== ABOUT THIS TASK ==
Lines that contain the string "Choose" are the ones to list; copy all of them from the records.

----------

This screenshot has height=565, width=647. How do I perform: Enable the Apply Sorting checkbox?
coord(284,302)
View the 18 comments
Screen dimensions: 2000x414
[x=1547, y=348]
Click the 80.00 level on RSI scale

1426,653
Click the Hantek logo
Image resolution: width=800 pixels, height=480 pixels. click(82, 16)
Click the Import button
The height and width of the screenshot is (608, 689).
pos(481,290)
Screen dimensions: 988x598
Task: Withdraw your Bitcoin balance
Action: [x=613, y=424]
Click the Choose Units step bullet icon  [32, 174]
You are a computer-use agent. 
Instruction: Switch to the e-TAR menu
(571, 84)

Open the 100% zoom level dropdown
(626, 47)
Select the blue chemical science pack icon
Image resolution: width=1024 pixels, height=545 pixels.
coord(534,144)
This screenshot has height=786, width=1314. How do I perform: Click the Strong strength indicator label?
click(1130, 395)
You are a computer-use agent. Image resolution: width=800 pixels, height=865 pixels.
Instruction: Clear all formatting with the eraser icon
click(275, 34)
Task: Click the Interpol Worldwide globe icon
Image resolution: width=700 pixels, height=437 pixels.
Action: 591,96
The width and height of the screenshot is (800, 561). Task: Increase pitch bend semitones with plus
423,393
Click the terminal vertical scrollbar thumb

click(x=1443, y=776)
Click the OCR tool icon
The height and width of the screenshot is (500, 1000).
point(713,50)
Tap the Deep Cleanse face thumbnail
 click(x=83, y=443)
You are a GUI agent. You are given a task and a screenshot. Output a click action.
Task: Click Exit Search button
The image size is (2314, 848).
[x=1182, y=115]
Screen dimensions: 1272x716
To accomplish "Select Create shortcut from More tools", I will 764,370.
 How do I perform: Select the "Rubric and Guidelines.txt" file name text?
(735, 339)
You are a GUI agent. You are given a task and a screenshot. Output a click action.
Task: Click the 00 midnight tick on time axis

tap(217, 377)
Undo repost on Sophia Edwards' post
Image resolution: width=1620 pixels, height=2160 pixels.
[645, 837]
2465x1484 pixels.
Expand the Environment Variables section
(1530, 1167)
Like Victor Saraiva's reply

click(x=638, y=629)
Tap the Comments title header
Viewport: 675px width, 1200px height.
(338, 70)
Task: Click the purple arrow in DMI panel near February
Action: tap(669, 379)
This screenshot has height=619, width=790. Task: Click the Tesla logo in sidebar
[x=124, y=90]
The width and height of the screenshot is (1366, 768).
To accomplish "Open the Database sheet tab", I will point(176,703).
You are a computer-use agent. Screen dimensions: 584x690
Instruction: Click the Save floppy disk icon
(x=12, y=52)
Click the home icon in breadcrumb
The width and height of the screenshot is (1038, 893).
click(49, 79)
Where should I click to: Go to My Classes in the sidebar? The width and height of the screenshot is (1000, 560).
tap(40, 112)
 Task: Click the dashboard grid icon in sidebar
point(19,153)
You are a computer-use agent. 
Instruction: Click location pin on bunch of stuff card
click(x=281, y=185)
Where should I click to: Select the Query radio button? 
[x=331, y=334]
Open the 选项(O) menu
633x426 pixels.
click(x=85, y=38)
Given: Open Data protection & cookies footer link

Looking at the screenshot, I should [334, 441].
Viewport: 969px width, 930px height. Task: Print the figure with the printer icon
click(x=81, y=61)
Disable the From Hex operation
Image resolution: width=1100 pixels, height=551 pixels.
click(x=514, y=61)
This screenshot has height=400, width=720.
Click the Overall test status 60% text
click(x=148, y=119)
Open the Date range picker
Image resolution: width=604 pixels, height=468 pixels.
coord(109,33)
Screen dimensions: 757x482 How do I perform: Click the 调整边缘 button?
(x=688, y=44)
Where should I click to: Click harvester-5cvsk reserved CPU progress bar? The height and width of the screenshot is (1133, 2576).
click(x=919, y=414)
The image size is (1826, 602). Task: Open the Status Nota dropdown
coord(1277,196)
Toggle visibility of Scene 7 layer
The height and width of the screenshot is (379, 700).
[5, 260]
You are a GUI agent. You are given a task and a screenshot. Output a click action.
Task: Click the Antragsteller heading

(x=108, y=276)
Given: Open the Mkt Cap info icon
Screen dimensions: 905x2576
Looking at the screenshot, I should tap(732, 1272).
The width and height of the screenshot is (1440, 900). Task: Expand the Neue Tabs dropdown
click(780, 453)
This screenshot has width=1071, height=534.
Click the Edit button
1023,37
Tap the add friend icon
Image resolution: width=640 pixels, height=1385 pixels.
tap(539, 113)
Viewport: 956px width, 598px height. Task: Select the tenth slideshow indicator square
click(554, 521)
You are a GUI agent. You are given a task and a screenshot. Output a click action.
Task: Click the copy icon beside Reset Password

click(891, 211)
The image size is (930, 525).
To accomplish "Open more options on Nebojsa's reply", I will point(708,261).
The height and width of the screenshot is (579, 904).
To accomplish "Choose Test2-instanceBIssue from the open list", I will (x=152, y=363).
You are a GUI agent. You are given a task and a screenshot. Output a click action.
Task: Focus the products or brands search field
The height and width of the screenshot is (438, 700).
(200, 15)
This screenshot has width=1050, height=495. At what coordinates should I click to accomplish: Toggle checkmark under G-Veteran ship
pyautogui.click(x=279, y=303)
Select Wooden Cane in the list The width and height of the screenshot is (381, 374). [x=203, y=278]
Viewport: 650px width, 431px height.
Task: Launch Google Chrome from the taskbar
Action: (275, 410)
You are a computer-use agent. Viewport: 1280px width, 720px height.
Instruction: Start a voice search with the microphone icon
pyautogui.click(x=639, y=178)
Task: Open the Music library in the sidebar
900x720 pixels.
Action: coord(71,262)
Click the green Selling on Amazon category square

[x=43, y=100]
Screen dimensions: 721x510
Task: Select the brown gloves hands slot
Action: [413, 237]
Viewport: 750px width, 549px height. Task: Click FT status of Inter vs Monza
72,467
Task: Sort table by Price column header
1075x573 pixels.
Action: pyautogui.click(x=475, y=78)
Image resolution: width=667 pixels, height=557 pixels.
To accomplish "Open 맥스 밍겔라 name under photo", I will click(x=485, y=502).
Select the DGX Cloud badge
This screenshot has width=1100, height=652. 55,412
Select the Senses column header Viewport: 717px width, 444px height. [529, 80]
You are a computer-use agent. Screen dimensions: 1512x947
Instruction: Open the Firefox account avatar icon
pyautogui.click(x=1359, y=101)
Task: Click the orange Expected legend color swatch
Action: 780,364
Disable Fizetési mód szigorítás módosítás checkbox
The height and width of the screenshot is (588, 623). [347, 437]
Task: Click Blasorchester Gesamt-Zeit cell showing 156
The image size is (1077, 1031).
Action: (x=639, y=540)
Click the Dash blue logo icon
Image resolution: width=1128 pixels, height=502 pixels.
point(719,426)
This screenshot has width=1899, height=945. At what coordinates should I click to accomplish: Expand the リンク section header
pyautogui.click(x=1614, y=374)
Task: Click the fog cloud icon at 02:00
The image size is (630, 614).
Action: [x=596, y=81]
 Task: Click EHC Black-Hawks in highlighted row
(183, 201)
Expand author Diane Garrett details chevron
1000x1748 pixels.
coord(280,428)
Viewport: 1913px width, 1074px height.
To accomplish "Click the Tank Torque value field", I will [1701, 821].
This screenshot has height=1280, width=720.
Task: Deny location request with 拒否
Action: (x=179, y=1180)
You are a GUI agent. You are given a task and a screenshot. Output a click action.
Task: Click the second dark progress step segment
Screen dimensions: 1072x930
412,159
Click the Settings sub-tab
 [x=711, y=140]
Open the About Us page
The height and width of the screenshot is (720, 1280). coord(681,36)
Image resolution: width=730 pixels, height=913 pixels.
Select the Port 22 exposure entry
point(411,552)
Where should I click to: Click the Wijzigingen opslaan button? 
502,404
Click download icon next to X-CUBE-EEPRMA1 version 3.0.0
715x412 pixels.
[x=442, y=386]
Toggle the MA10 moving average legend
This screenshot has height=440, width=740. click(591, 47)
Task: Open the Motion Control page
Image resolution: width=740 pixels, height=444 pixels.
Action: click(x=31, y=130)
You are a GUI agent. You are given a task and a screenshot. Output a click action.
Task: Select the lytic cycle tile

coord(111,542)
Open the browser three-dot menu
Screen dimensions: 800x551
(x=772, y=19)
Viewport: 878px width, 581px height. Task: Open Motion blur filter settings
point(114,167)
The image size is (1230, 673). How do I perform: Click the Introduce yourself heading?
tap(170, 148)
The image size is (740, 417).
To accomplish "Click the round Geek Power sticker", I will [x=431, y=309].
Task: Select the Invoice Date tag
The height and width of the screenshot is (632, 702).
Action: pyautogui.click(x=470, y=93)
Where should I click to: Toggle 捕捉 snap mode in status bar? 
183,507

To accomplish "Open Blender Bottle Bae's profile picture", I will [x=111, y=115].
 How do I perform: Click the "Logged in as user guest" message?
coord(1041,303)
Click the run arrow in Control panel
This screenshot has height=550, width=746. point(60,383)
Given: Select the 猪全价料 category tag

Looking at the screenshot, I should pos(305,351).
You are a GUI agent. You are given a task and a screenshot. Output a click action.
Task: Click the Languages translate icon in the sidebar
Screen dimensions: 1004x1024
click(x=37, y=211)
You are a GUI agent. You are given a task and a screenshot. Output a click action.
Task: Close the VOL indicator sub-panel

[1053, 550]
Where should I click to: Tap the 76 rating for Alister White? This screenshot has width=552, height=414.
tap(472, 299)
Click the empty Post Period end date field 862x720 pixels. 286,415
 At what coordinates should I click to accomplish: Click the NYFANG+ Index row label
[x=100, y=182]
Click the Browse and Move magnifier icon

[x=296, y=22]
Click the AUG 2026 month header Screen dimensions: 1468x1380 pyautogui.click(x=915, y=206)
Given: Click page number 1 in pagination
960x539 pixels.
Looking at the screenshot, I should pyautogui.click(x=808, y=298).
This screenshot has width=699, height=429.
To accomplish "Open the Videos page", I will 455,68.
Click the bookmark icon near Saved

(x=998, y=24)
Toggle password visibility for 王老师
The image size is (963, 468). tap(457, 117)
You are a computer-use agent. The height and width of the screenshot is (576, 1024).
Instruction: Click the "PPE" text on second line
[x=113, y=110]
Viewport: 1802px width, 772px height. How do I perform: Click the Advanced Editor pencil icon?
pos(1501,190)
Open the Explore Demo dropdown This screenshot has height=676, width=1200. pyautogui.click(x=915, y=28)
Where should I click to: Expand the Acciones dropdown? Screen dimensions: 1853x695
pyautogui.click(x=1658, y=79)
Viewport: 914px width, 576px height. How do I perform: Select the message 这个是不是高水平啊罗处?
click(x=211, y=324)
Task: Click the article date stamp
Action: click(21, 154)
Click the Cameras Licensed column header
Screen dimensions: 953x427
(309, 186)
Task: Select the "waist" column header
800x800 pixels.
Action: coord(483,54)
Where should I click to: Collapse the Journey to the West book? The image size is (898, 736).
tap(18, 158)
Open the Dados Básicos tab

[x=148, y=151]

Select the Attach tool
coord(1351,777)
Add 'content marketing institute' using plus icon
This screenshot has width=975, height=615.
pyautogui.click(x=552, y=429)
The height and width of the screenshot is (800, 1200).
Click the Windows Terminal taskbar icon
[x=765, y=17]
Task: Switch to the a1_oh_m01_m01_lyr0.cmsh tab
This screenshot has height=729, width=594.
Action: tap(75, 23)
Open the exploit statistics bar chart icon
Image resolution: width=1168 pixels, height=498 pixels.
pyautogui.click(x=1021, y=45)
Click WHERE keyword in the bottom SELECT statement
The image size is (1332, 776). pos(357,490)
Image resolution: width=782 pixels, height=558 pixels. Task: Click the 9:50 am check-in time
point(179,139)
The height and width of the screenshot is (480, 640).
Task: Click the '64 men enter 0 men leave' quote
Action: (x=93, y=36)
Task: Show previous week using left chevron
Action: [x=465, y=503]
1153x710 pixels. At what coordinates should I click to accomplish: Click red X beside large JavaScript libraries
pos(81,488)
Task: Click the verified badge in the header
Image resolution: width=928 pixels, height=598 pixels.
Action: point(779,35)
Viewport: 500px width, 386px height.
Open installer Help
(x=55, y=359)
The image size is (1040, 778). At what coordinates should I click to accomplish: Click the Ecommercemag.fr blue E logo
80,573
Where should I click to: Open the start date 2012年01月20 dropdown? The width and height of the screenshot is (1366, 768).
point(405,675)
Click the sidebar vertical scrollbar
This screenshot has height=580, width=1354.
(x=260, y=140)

----------

== ANSWER TO THIS EXERCISE ==
Click the Choose Units step bullet icon  [32, 174]
To accomplish "Choose Test2-instanceBIssue from the open list", I will (x=152, y=363).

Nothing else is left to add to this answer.